Set task:
Reproduce the data below, substituting "Where do I click to" for each occurrence of "Where should I click to" and leaving everything else as it is.
====================
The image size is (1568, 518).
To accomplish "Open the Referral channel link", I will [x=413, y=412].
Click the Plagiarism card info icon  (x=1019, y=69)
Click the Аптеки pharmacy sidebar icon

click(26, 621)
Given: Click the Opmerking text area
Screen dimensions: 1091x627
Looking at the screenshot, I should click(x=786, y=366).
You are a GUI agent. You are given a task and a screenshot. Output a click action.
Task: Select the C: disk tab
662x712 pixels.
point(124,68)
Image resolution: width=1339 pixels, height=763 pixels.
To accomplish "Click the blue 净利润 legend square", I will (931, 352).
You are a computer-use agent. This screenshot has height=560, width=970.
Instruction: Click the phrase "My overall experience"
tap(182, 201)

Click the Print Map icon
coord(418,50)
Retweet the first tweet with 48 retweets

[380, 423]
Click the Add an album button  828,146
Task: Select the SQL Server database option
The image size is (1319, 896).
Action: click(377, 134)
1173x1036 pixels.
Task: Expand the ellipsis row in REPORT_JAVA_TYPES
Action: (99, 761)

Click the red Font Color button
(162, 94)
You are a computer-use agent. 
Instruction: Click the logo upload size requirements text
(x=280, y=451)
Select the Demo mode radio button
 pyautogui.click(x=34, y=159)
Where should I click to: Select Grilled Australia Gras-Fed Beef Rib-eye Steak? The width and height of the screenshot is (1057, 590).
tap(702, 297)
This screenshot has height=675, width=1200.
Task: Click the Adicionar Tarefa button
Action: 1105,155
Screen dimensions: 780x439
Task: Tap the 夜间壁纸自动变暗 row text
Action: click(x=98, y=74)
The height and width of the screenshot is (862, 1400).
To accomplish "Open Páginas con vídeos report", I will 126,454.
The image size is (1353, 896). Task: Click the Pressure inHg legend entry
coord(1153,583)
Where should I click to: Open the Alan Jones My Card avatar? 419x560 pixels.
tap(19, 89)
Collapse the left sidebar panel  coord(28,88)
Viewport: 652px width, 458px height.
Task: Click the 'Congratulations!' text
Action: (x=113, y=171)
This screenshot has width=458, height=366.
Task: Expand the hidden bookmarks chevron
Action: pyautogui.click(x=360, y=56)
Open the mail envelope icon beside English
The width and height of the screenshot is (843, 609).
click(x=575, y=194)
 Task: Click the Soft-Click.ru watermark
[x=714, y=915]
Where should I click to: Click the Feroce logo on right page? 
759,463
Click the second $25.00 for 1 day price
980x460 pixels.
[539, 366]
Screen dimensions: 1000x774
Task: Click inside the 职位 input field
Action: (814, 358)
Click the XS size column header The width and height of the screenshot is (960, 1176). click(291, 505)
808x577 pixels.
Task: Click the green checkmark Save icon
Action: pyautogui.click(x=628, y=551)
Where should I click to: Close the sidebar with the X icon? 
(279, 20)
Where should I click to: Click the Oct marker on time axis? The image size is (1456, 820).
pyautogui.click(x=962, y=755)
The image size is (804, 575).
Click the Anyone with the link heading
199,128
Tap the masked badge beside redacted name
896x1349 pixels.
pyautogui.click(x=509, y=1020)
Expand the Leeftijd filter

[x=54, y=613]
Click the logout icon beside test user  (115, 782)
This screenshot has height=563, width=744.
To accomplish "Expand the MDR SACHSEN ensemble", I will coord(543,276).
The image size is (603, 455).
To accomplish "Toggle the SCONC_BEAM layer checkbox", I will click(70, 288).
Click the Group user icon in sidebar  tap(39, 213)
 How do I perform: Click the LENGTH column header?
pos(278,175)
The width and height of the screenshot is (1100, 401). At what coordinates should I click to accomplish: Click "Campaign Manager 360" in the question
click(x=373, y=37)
====================
Worked solution:
The image size is (1568, 518).
To accomplish "Open the Referral channel link", I will [x=413, y=412].
Click the Plagiarism card info icon  (x=1019, y=69)
Click the Аптеки pharmacy sidebar icon

click(26, 621)
Given: Click the Opmerking text area
Screen dimensions: 1091x627
Looking at the screenshot, I should click(x=786, y=366).
You are a GUI agent. You are given a task and a screenshot. Output a click action.
Task: Select the C: disk tab
662x712 pixels.
point(124,68)
Image resolution: width=1339 pixels, height=763 pixels.
To accomplish "Click the blue 净利润 legend square", I will (931, 352).
You are a computer-use agent. This screenshot has height=560, width=970.
Instruction: Click the phrase "My overall experience"
tap(182, 201)

Click the Print Map icon
coord(418,50)
Retweet the first tweet with 48 retweets

[380, 423]
Click the Add an album button  828,146
Task: Select the SQL Server database option
The image size is (1319, 896).
Action: click(377, 134)
1173x1036 pixels.
Task: Expand the ellipsis row in REPORT_JAVA_TYPES
Action: (99, 761)

Click the red Font Color button
(162, 94)
You are a computer-use agent. 
Instruction: Click the logo upload size requirements text
(x=280, y=451)
Select the Demo mode radio button
 pyautogui.click(x=34, y=159)
Where do I click to: Select Grilled Australia Gras-Fed Beef Rib-eye Steak? The width and height of the screenshot is (1057, 590).
tap(702, 297)
This screenshot has height=675, width=1200.
Task: Click the Adicionar Tarefa button
Action: 1105,155
Screen dimensions: 780x439
Task: Tap the 夜间壁纸自动变暗 row text
Action: click(x=98, y=74)
The height and width of the screenshot is (862, 1400).
To accomplish "Open Páginas con vídeos report", I will 126,454.
The image size is (1353, 896). Task: Click the Pressure inHg legend entry
coord(1153,583)
Where do I click to: Open the Alan Jones My Card avatar? 419x560 pixels.
tap(19, 89)
Collapse the left sidebar panel  coord(28,88)
Viewport: 652px width, 458px height.
Task: Click the 'Congratulations!' text
Action: (x=113, y=171)
This screenshot has width=458, height=366.
Task: Expand the hidden bookmarks chevron
Action: pyautogui.click(x=360, y=56)
Open the mail envelope icon beside English
The width and height of the screenshot is (843, 609).
click(x=575, y=194)
 Task: Click the Soft-Click.ru watermark
[x=714, y=915]
Where do I click to: Click the Feroce logo on right page? 
759,463
Click the second $25.00 for 1 day price
980x460 pixels.
[539, 366]
Screen dimensions: 1000x774
Task: Click inside the 职位 input field
Action: (814, 358)
Click the XS size column header The width and height of the screenshot is (960, 1176). click(291, 505)
808x577 pixels.
Task: Click the green checkmark Save icon
Action: pyautogui.click(x=628, y=551)
Where do I click to: Close the sidebar with the X icon? 
(279, 20)
Where do I click to: Click the Oct marker on time axis? The image size is (1456, 820).
pyautogui.click(x=962, y=755)
The image size is (804, 575).
Click the Anyone with the link heading
199,128
Tap the masked badge beside redacted name
896x1349 pixels.
pyautogui.click(x=509, y=1020)
Expand the Leeftijd filter

[x=54, y=613]
Click the logout icon beside test user  (115, 782)
This screenshot has height=563, width=744.
To accomplish "Expand the MDR SACHSEN ensemble", I will coord(543,276).
The image size is (603, 455).
To accomplish "Toggle the SCONC_BEAM layer checkbox", I will click(70, 288).
Click the Group user icon in sidebar  tap(39, 213)
 How do I perform: Click the LENGTH column header?
pos(278,175)
The width and height of the screenshot is (1100, 401). At what coordinates should I click to accomplish: Click "Campaign Manager 360" in the question
click(x=373, y=37)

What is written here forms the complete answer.